I'm using my favourite, sharpest knife. I'm cutting tomatoes on my favourite board - sheoak, silky-grained and gorgeous. I bought it from the wood carver's exhibition. Before I acquired this one, I had a solid block of jarrah, bevelled edges, sanded and oiled. This is where the story really begins. Stay with me here. Before the jarrah chopping board, when my daughter was a baby, I used a piece of pine that had once served as a base for a sculpture of my naked self in an exhibition ... but that is another tale.

I was in the galley kitchen of a rented weatherboard house by the beach; the kind that inland farmers bought for a song in the sixties for their summer holidays and are now selling for a million bucks. I was chopping onions for a feast with my lover, with no idea that I would conceive a child within the next few weeks.

The argument came out of nowhere.
"Caught up with someone who's just been to Tibet and India ..." (he listed recounted Eastern spiritual connections blah blah) " ... and they said they'd like that bit of jarrah I got, for a chopping board. They said how much they liked the jarrah. I told them they could have it."
Me, chopping with my favourite, sharpest knife. "Who?"
Brain goes POP.
"Her? You are giving all your beautiful wood to her?"
It was for good reason, in that galley kitchen, in the little weatherboard house, chopping onions on a crappy piece of pine, that my head and my heart exploded. (Why don't you love me enough?) I got quite hysterical. I started shouting. Perhaps I was even shrill, dammit. The teenage surfies who were sharing the house with us stopped their chatter in the living room. I heard their quietening beneath my quickening.
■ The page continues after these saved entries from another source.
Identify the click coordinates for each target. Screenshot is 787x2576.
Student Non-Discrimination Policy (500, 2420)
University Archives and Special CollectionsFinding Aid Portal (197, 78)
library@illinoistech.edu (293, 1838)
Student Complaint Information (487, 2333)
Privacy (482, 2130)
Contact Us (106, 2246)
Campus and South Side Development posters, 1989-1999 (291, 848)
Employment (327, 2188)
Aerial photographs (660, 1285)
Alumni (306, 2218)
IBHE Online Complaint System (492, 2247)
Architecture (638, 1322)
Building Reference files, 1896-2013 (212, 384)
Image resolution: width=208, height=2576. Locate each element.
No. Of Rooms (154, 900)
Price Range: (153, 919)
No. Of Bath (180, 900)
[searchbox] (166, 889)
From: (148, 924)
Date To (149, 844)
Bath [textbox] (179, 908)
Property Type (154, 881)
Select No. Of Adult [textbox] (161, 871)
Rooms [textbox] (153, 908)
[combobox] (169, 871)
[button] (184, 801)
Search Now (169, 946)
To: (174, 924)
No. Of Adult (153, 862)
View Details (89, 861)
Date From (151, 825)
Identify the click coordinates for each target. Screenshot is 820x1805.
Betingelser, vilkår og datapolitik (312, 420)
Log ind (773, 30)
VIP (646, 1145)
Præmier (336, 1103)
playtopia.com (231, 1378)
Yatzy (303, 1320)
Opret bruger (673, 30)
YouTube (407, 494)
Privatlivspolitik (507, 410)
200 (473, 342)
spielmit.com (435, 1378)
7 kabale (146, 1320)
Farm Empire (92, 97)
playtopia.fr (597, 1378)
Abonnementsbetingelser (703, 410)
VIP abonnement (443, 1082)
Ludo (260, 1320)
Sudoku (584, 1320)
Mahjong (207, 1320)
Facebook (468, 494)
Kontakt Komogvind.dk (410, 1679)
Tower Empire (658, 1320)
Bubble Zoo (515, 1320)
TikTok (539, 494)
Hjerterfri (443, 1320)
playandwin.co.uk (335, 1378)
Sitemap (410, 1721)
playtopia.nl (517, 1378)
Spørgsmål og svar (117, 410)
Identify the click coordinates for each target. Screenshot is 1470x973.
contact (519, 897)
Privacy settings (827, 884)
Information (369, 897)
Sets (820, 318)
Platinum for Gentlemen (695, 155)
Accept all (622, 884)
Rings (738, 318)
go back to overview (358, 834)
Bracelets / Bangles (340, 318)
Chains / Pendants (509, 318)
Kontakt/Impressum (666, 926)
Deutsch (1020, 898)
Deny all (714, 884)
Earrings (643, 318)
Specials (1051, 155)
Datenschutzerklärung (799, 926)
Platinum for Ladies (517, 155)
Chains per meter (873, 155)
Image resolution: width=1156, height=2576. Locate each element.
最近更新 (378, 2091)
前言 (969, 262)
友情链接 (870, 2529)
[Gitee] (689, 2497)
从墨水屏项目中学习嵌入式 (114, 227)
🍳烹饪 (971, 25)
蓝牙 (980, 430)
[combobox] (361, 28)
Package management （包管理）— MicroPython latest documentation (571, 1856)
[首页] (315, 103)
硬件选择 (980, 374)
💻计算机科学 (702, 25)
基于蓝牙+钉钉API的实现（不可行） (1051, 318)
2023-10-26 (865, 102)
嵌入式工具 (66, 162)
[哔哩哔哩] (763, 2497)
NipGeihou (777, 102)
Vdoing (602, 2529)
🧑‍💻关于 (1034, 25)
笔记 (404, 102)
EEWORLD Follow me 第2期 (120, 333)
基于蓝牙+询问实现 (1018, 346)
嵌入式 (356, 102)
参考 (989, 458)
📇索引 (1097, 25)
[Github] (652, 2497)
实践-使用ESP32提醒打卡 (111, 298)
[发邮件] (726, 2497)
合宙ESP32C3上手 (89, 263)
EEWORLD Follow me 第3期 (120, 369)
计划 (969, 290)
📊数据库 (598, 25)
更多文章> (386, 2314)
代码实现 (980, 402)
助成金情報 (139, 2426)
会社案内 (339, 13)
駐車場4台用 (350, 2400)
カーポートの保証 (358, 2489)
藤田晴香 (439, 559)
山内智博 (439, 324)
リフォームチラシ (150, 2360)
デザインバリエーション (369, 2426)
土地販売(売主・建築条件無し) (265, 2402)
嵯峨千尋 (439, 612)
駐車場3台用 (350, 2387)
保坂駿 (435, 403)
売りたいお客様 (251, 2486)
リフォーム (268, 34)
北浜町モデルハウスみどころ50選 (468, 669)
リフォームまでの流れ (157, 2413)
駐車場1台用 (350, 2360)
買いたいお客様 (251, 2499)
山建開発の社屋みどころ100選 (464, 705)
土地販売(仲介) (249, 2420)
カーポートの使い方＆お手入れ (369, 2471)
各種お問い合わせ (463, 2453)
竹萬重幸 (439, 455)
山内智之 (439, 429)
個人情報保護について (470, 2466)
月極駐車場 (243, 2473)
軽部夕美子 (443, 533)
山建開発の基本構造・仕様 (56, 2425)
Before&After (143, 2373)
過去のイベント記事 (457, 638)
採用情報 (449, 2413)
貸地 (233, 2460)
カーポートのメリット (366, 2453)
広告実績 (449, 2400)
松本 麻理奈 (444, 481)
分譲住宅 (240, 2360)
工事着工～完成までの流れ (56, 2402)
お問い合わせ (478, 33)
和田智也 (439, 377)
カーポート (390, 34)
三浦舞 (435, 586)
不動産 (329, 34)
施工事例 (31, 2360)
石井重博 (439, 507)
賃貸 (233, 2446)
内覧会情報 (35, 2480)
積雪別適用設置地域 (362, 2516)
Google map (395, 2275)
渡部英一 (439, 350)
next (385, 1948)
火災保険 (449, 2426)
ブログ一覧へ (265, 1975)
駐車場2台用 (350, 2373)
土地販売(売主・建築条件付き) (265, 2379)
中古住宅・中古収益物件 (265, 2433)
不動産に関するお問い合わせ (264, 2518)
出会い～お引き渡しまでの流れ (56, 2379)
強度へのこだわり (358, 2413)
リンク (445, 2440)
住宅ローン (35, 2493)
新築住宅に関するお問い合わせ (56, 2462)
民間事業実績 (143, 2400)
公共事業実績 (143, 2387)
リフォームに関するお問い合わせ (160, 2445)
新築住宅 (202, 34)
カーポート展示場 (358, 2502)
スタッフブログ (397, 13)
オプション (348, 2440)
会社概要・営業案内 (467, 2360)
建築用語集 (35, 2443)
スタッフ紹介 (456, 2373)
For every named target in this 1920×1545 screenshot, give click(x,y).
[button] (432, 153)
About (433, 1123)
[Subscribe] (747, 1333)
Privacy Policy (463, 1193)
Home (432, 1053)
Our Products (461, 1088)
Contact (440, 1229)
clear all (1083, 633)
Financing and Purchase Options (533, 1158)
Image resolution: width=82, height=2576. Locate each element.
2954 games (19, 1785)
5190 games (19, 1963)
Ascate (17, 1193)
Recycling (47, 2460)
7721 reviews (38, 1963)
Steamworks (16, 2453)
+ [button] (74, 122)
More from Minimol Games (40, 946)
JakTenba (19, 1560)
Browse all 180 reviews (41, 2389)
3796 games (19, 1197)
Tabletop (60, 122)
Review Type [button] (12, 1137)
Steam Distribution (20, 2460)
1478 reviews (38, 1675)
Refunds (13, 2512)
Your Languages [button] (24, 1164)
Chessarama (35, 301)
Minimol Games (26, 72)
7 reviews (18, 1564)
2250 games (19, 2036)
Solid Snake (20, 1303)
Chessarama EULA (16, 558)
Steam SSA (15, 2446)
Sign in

To his credit, he took the knife from me and dragged me into the bedroom. I kept shouting. He bit me.
(He bit me.) He bit me.
The next morning I woke up with him holding me. I looked at him and he laughed. My eyes were quite destroyed from crying all night and I had a perfect crescent of teeth marks around each side of my nose.

We survived that; but not the tsunami of family deaths, the lack of emotional intelligence, the bikies or my warrior response to my curtailed freedom.
Weeks after the breakup, he smashed the drivers' side window into my face with his helmet as I was trying to back out of the drive.
The next day, I opened the door to him and he handed me a jarrah chopping board, bevelled edges, sanded and oiled. No apology. Just a chopping board.

It's funny. I never thought about how long he'd kept that piece of jarrah, or that he'd even kept it at all, until today whilst chopping tomatoes. I think it's lying out in the garden somewhere now.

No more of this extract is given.